Pain Management

Catastrophizing and Pain Expectations Related to Time with Nonspecific Back Pain

Spinal pain, or back pain, is very common in the Western world. In fact, it affects up to 80 percent of people at least one time in their life. Usually, the pain is nonspecific, not caused by any particular trauma or injury, or there isn't any body part or tissue that has been noticeably injured.




Improving the Safety of Pain Pumps After Knee Surgery

Pain pumps are often used after joint surgery to deliver a controlled amount of anesthetic and narcotic. This device provides good pain relief. Patients use less narcotic medication. But previous animal studies have shown that some drugs (lidocaine, bupivacaine) actually cause chondrocytes (cartilage cells) to die.




I went to see the nurse practitioner at our local clinic about my neck pain. She didn't really ask me about anything else. Should I have mentioned my shoulder, back, and elbow pain, too? I thought about it afterwards and wondered.

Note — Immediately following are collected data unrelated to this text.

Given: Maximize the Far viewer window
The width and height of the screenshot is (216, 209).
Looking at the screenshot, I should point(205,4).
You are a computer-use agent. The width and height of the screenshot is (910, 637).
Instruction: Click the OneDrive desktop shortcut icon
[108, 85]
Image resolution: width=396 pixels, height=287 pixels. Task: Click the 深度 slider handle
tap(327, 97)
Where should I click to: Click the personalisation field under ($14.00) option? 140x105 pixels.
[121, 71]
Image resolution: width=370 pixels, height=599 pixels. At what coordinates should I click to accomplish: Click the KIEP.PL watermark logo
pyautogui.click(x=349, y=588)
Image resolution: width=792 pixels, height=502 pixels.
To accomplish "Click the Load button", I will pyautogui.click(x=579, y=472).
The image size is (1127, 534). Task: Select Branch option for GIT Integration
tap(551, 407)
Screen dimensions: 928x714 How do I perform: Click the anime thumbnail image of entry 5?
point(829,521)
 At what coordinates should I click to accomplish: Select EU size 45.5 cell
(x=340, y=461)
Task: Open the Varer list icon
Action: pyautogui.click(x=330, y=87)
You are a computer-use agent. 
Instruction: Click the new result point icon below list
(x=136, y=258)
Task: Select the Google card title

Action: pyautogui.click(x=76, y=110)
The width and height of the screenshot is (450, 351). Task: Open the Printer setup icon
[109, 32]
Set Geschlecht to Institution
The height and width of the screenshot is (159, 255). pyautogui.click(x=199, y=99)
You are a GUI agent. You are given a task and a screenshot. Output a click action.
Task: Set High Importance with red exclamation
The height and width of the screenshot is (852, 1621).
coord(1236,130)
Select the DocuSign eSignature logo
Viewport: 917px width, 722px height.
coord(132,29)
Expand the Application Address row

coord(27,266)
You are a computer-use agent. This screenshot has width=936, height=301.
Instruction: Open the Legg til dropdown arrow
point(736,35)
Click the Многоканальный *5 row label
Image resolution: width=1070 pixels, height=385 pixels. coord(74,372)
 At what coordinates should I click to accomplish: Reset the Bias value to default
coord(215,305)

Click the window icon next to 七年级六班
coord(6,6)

It's easy for both the patient and the practitioner to get focused on one site of pain. But, in fact, studies show that most patients have multiple sites of pain and symptoms. This information can be very important when evaluating a patient's condition.

A single site of localized pain can be a very different medical problem than one of widespread involvement. Joint pain or musculoskeletal pain and symptoms from more than one area suggests a systemic problem.




Whenever I go see the osteopath, she always asks me to color in on a diagram where my pain is located. I have trouble with this because it feels like it's in more than one place. I can't really put my finger on an exact spot. Am I so unusual from the average patient? Can everyone else color in these charts?

You are actually much more of a typical case than not. Very few people with musculoskeletal pain really have just one pinpoint area of pain. When asked, most have widespread pain and symptoms. That's why a drawing of this type is helpful.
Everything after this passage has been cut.